Regularised PCA for incremental single imputation of missings

Iodice D'Enza, Alfonso; Markos, Angelos; Palumbo, Francesco

Principal Component Analysis (PCA) is an eigendecomposition of a properly transformed matrix, then its standard application requires the data set to be complete (no missing entries). Alternative implementations have been proposed in the literature that extends the PCA to incomplete data sets.
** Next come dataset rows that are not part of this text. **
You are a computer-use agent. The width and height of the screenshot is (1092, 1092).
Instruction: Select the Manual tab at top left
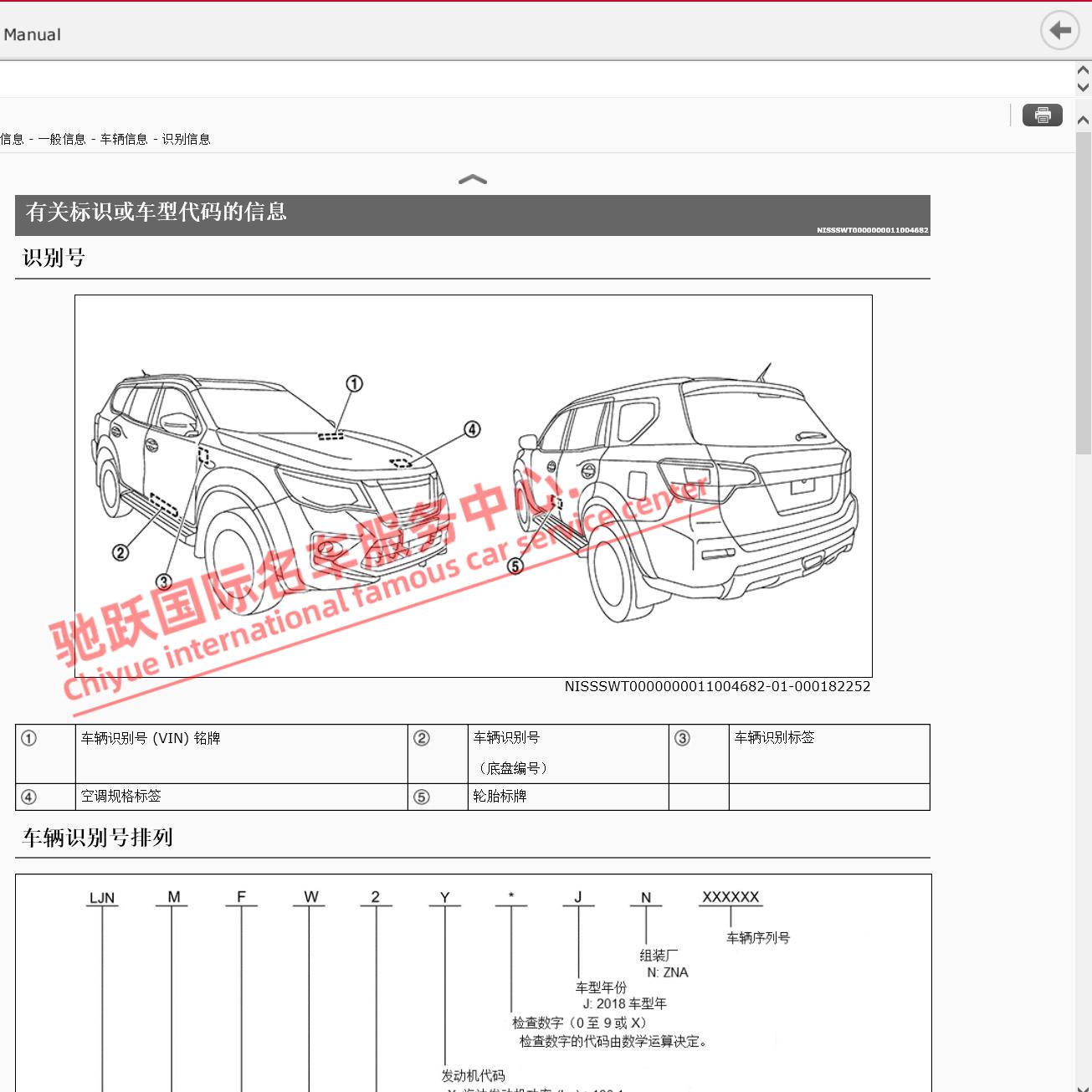32,34
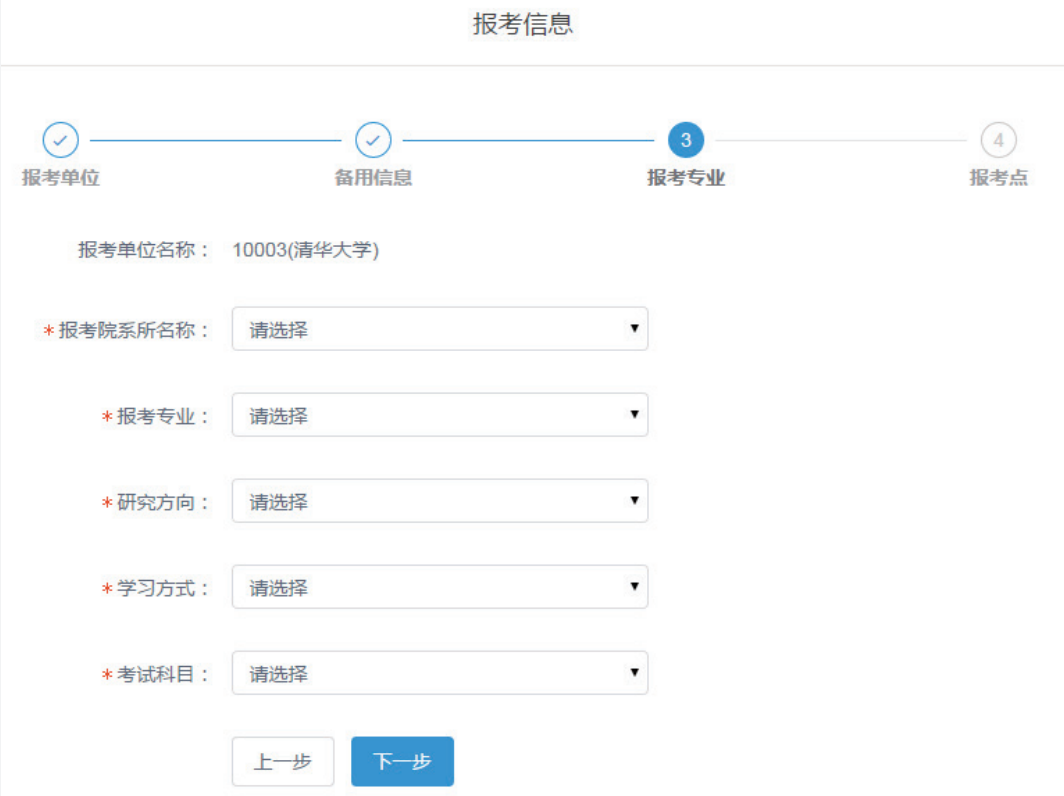Select the 报考专业 step label in the progress bar
1064x796 pixels.
[x=685, y=178]
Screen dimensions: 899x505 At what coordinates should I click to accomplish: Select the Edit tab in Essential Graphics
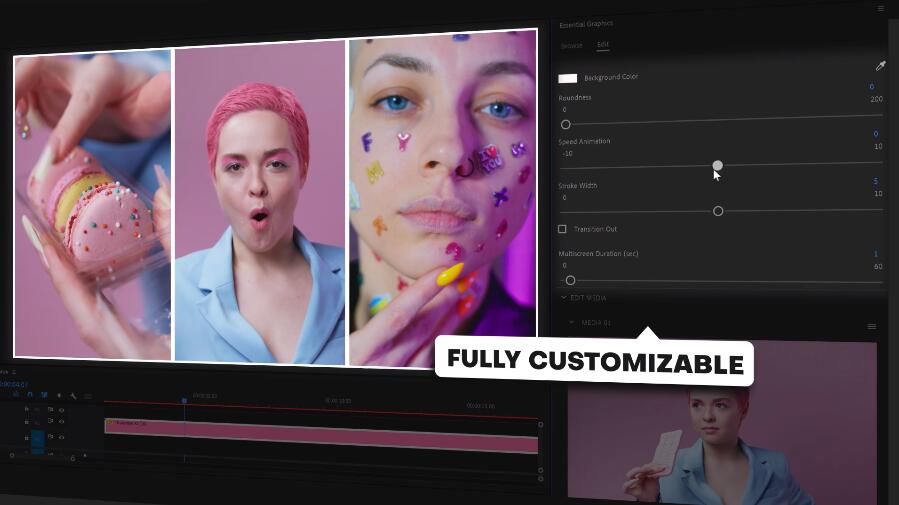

Recent comparative reviews of PCA algorithms with missings proved regularised iterative PCA algorithm (RPCA) to be effective. In some applications, incomplete data are constantly produced (e.g. process sensor data) and the corresponding data flow is often analysed in chunks (subsets of observations). In this setting, RPCA could be applied to each chunk, with the result that the PCA solutions (and, the imputations) of single chunks are independent from one another. An incremental RPCA implementation is proposed such that the imputation of each new chunk is based on that chunk, and on all the chunks analysed that far. The proposed procedure is compared to batch RPCA considering different data sets and missing data mechanisms. Experimental results show that the incremental approach has an appreciable performance when the data is missing not completely at random, and the first analysed chunks contain sufficient information on the data structure.

Regularised PCA for incremental single imputation of missings / IODICE D'ENZA, A., Markos, A., Palumbo, F.. - (2022). (COMPSTAT 2022 Bologna, Italy 23-26 August, 2022).